65 gün vardı seçim kararı açıklandığında. Bugün itibariyle 10 gün kaldı seçime. Epey şey birikti bu süre zarfında. Bir toparlama iyi olur ne dersiniz?
- Özellikle Muharrem İnce ve Meral Akşener'in "Onu kapatıcam, bunu satıcam, şunu durdurucam" lafları, "Yıkım ekibi" tabirinin kullanılmasına yol açtı. "Yıkım ekibi" muhalefet partileri için en akılda kalan ve imaj belirleyen tanım oldu.
-Akşener'in "TİKA'yı kapatacağım, TRT'yi satacağım"dan sonra medyada en çok konuşulan çıkışı "bir duyum"a dayandırarak ortaya attığı "S400'lerin Cumhurbaşkanlığını korumak için alınacağı" iddiası oldu. "Bizim siteye de taktırak, sanayide ucuza yapılıyormuş" benzeri trollemeler aldı yürüdü.
-Seçim sürecinin en çok izlenen videolarından biri oldu Eyüp Sultan'da Ayşe Yazıcı adlı vatandaşın Muharrem İnce'ye bisiklet şovundan ötürü "Sana çok güldüm valla, herkesin dediğini yaparsan sen nasıl Cumhurbaşkanı olacaksın" dediği o video.
-Kandil yolundaki askerlerden şehit haberleri gelirken ve PKK'nın yöneticileri Kandil'den açıklama yaparken İnce'nin, Kandil operasyonuna "Orada terörist kalmadı" diyerek karşı çıkması ise şüphesiz seçim sürecinin en dikkat çeken ve CHP-HDP ittifakını gösteren çıkışlarından oldu.
-Afrin operasyonunun kahraman komutanlarından Temel Paşa için sarfettiği "Ben o apoletleri sökmezsem" lafı ile İnce adeta kendi kalesine gol attı.
-Seçimin en çok konuşulanlarından biri de Temel Karamollaoğlu'nun İHA-SİHA gafı oldu.
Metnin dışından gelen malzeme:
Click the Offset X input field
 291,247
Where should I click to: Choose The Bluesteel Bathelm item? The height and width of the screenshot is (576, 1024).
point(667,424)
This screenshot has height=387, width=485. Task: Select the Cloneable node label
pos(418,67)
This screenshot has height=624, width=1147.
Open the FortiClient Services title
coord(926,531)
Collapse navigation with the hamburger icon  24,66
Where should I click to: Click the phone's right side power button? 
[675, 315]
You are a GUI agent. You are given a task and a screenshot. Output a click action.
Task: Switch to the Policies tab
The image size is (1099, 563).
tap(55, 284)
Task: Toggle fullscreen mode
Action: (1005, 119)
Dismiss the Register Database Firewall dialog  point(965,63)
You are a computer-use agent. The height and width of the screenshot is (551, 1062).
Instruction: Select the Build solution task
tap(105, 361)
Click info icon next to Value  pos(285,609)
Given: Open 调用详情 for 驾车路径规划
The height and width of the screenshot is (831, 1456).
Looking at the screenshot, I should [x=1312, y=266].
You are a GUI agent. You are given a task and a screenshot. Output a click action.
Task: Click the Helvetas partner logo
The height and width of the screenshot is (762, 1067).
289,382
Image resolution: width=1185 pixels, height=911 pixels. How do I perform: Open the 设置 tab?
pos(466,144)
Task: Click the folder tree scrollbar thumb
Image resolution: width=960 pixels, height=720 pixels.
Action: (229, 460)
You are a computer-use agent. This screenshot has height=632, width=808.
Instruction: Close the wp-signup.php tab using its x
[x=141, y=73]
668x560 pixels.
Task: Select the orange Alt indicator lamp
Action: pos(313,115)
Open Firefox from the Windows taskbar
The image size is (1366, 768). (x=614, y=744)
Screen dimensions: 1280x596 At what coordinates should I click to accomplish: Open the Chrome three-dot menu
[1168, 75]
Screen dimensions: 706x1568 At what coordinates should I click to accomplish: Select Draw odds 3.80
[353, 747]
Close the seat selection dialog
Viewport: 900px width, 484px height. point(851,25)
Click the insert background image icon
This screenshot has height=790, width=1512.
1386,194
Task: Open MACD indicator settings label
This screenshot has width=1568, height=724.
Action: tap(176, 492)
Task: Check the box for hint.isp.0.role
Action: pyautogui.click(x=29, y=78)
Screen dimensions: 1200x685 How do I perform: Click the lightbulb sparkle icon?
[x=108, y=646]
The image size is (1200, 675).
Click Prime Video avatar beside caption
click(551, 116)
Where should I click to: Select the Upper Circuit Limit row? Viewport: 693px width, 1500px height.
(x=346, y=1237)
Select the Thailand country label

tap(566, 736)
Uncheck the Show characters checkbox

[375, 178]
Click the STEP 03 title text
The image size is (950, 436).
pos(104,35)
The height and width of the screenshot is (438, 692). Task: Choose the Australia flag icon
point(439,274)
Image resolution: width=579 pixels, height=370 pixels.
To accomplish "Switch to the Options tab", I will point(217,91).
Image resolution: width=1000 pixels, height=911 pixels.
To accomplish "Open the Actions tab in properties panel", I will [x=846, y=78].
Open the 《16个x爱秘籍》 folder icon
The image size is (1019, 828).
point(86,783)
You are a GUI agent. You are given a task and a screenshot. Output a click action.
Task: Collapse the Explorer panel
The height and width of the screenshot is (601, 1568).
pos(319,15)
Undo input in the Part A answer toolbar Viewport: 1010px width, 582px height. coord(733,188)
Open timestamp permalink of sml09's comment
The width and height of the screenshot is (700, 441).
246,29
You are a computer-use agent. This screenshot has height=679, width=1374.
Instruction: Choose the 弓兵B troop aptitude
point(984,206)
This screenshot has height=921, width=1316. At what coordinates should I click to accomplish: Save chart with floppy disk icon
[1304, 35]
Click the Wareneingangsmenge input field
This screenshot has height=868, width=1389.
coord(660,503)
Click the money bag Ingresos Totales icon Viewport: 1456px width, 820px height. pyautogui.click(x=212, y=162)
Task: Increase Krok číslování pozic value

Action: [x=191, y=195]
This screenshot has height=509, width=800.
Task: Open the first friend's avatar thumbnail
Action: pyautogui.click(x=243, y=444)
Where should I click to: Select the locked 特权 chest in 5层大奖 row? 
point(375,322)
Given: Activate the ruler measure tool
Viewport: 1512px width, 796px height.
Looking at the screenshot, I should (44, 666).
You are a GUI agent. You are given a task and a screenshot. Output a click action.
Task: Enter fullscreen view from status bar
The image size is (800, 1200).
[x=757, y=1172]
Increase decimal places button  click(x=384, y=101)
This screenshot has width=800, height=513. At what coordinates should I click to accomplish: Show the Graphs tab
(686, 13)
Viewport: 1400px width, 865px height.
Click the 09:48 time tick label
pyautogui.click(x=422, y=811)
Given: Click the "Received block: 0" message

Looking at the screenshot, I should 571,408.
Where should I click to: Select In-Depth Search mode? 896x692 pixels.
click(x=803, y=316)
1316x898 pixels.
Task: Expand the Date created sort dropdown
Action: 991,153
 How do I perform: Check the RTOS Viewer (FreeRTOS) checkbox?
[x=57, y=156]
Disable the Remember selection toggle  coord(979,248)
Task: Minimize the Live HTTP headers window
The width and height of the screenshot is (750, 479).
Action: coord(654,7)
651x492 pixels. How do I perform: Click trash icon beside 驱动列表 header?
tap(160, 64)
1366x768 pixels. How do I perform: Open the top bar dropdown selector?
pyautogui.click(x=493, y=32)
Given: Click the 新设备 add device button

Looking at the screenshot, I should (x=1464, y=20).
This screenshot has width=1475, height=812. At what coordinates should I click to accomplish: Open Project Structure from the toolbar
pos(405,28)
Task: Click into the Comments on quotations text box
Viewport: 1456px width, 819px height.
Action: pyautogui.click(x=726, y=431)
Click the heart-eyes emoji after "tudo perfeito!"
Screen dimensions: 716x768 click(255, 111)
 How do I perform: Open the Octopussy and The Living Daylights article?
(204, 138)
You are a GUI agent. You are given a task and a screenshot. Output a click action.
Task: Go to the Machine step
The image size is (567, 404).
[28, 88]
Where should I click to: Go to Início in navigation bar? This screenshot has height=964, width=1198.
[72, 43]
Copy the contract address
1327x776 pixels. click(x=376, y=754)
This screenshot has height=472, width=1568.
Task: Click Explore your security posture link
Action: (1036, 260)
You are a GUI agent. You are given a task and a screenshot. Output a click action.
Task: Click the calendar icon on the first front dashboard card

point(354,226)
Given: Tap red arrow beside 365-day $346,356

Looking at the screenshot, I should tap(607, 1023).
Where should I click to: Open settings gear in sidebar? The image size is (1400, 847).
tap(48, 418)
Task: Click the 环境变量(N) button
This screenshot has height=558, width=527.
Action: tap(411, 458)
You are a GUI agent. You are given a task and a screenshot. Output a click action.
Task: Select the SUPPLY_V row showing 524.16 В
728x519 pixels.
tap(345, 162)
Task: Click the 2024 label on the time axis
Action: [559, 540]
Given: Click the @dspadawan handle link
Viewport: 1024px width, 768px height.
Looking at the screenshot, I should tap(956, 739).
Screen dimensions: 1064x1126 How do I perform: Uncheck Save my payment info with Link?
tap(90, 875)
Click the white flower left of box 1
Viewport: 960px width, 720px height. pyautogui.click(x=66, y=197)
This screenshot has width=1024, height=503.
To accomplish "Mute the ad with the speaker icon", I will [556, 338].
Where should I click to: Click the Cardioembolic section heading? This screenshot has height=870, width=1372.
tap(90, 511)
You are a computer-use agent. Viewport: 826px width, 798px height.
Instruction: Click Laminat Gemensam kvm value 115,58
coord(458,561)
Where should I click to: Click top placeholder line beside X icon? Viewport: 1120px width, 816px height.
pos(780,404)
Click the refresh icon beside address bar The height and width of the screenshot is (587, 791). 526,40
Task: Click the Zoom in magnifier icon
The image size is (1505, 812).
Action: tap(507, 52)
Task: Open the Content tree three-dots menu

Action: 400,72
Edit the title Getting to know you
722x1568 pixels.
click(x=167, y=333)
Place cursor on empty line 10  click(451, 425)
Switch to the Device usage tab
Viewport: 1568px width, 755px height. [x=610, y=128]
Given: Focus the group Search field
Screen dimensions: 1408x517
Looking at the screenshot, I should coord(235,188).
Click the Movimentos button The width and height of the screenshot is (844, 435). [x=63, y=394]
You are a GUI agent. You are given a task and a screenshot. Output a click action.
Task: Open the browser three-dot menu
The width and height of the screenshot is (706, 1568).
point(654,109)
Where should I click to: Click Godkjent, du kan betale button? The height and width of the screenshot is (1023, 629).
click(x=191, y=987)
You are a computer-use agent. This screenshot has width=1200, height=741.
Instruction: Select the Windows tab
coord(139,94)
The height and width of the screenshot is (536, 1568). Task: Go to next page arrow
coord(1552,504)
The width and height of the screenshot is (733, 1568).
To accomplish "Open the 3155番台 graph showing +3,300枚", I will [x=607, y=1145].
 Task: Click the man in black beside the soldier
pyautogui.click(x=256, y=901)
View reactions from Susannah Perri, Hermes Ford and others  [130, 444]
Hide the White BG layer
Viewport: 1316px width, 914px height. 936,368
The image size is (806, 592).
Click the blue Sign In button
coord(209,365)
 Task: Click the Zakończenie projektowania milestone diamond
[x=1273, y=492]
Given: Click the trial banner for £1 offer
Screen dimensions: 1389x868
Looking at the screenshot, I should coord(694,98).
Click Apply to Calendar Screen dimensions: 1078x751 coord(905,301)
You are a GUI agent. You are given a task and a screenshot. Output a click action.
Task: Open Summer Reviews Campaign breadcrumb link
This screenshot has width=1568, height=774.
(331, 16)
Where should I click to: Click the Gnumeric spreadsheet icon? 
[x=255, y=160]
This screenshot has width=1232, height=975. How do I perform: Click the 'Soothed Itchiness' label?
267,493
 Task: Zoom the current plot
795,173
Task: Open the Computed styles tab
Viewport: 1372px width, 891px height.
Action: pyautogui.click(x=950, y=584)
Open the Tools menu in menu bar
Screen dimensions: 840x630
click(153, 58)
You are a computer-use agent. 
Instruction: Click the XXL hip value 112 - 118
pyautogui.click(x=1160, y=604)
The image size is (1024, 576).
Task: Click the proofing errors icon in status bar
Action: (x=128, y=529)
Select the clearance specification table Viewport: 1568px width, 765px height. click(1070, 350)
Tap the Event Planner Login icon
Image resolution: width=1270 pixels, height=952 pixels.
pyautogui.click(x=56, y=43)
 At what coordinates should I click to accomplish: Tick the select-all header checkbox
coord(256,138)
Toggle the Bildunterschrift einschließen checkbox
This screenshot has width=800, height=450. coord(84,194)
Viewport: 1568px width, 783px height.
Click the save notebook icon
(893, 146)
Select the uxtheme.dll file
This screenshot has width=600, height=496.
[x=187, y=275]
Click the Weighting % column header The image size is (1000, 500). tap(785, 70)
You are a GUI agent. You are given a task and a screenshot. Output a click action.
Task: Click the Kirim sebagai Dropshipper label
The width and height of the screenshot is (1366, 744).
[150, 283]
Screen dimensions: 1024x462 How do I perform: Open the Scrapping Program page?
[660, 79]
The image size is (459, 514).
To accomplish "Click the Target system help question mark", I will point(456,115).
Türkiye'nin yerli milli savunmada en önemli yatırımlarından biri olan SİHA'ların yapımında "dışa muhtaç" olduğumuzu iddia etti. Saniyeler sonra ise "Yüzde 98 yerli yapımmış" diyerek kendini düzeltmek zorunda kaldı.
- "Kilit parti" denilerek ittifaka alınan ve Halk TV'den Fox'a pek çok kanalda ağırlanan Temel Bey'in "İktidarımızda hastane lafı ortadan kalkacak, şifahane diyeceğiz." sözü yine sosyal medyanın en çok sevdiği seçim malzemelerinden biri oldu. "Temel beyin en büyük projesi" denilerek biraz da dalga geçildi.
-Muhalefetin seçim beyannamelerinde FETÖ ve PKK ile mücadeleye yer vermemesi, iktidar partisi ve iktidara yakın medyada en çok eleştirilen konu oldu. İttifaka almamakla birlikte muhalefetin seçim stratejisinin HDP'yi Meclis'e sokmak olduğu sıklıkla dile getirildi.
-Cumhurbaşkanı Erdoğan'ın özellikle Gezi kalkışmasından bu yana zaman zaman dile getirdiği "Üst akıl", "faiz lobisi" gibi kavramlar, seçim tarihinin açıklanmasının peşi sıra kör gözüm parmağına yapılan dolar operasyonuyla halkın kafasında müşahhas hale geldi. Böylece, ekonomik göstergeler ve büyüme oranları yukarı ivmelenirken ve hiçbir rasyonel gerekçe yokken yapılan bu operasyonun sandığı hedeflediği iyice anlaşıldı.
-İnce'nin "Amerikalılar beni aradı, usulüne uygun istenmediği için Gülen'in iadesi yapılmamış" çıkışından sonra aralarında FETÖ'nün avukatlarından birinin de olduğu CHP'li bir heyet söz konusu raporları inceledi. Akabinde Kılıçdaroğlu, "Heyetin raporunu incelediğini ve gönderilen belgelerle Gülen'in iadesinin yapılması gerektiğini" söyleyerek İnce'yi boşa düşürdü. Bu da, 24 Haziran seçimlerinin Kılıçdaroğlu ve İnce için CHP genel başkanlığı yarışına dönüştüğü tezini güçlendirdi.
-Şüphesiz en çok eğlenilen şeylerden biri Muharrem İnce'nin Cumhurbaşkanı Erdoğan'a "Yüzde 51.79'un altında oy alırsan görevi bırakacak mısın?" sorusu oldu. "İyi bari seçimi kazansın ama görevi size versin" yorumları yapıldı.
-AK Parti'nin en çok konuşulan vaadi açık ara "millet bahçeleri" oldu. Muhalefet dahil her kesimden olumlu dönüş aldı diyebiliriz.
-TANAP ve OVİT Tüneli gibi çok büyük projelerin seçim kampanyası sürecinde açılışının yapılması ise AK Parti'nin hizmet siyasetinde hala iddialı olduğunu gösterdi.